### 抜粋本文
----

高校生の時に大岡昇平の原作を読み、大変感動した塚本晋也監督が、いつか映画にしたいと熱望し、苦労に苦労を重ねてやっと実現した作品、と読みました。私は監督と同世代。原作も未読、有名な市川崑作品も未見です。この作品を観て、私がほわんほわんと女子高生活を送っていた時、真逆のような感受性を持つ同世代の男子がいたんだと、とっても恥ずかしくなりました。過激で凄惨なシーンも満載なのに、何故か静寂に包まれたシーンが印象深い作品です。

日本軍の敗戦が濃厚となっていた時のフィリピンレイテ島。田村一等兵(塚本晋也)は肺を病み、上官より野戦病院行きを命じられますが、そこは生死を彷徨う重篤患者ばかりで、田村は追い払われます。再び部隊に戻るも、隊に拒否され行き場の無くなった田村。島を彷徨う中。別の伍長(中村達也)率いる隊と巡り合い、行動を共にすることになります。

----

### 提供資料
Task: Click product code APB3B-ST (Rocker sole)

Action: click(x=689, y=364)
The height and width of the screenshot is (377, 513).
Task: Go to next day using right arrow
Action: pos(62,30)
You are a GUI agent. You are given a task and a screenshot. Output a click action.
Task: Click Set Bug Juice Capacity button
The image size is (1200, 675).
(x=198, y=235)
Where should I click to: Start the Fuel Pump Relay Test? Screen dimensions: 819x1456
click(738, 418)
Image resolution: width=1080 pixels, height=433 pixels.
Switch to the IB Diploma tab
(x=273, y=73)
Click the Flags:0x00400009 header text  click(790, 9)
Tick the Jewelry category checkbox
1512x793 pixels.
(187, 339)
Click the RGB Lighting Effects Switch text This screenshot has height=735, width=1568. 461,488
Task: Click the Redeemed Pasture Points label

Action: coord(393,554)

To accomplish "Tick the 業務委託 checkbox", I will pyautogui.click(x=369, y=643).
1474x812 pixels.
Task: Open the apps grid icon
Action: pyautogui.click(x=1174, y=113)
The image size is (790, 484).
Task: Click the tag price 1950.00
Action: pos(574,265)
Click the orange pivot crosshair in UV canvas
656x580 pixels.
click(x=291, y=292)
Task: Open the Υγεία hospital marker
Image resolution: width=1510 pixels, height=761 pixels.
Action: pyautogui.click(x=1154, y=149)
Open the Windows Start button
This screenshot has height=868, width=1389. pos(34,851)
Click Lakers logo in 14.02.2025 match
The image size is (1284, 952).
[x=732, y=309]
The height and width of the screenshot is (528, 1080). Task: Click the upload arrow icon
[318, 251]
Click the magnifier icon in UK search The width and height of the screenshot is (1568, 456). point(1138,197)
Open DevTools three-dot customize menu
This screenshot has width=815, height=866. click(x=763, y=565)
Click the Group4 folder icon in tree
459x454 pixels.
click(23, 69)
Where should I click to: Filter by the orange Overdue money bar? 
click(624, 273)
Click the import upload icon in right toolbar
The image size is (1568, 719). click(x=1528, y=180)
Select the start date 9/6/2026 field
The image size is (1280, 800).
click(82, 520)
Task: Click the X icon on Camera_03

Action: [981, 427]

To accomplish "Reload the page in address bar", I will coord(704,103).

----

### 作業依頼 1
抜粋本文のうち、「日本軍の敗戦が濃厚となってい」から「動を共にすることになります。」までの部分を一字も変えずに書き写すこと。
### 作業依頼 2
抜粋本文について、次の問いに答えること。
(a) 塚本晋也監督が大岡昇平の原作を読んだのはいつか。
(b) 田村一等兵を演じているのは誰か。
(c) 部隊に拒否された田村が島を彷徨う中で行動を共にすることになるのは、誰が率いる隊か。
### 作業依頼 3
レイテ島の田村一等兵を描いた映画についての抜粋本文を、最後の文の後から書き継ぐこと。
項目は参照しなくてよい。

### 作業結果 1
日本軍の敗戦が濃厚となっていた時のフィリピンレイテ島。田村一等兵(塚本晋也)は肺を病み、上官より野戦病院行きを命じられますが、そこは生死を彷徨う重篤患者ばかりで、田村は追い払われます。再び部隊に戻るも、隊に拒否され行き場の無くなった田村。島を彷徨う中。別の伍長(中村達也)率いる隊と巡り合い、行動を共にすることになります。

### 作業結果 2
(a) 高校生の時である。
(b) 塚本晋也である。
(c) 別の伍長（中村達也）が率いる隊である。

### 作業結果 3
冒頭、怒鳴られながら叩かれながら、隊と野戦病院を行ったり来たりする田村の様子が滑稽で。肺病くらいでと言わていますが、結核だったのでしょう。普通なら安静にして養生してとなるのにと、可哀想なはずなのに、可笑しいのです。よくよく考えると、軍隊は上官の命令が至上であり、田村の行動は普通の事。可哀想が度を越すと、可笑しかったり、馬鹿馬鹿しくなるものなのだと、腑に落ちます。これも戦場の実態なのでしょう。

しかし次第に内容は悲惨に。本当に突然空爆が起こり、目の前の人間が吹っ飛ぶ。命からがら逃げてきた同胞の日本兵に、別の隊の伍長は、田村の持っている塩を分けてくれるなら、ついて来て良いと言います。では、塩を持っていなかったら?食料など、価値のあるものを持っていないなら、味方も捨て置かれるのです。田村は肺病持ちで、見るからにひ弱いインテリです。置いて行かれたら、野垂れ死に必死のはず。これも戦場。

この作品では、「戦う」場面は皆無。銃は泣き叫ぶ罪のない現地の人を殺す為だけに使われ、その日本兵たちは、敵軍の一瞬の攻撃で阿鼻叫喚の中、手も足ももがれ、死んでいく。帰国を目指し歩き続ける獣道には、折り重なった兵隊の無残な死体。目を覆いたくなる凄惨さのはずですが、感情が湧かないのです。それは「人」ではなく、「物」であるように感じるからだと思います。この感情こそが、人から尊厳を奪う最もたるものなんだ、これが戦争なんだと、自分もまるでレイテ島を歩き回っている錯覚に陥りました。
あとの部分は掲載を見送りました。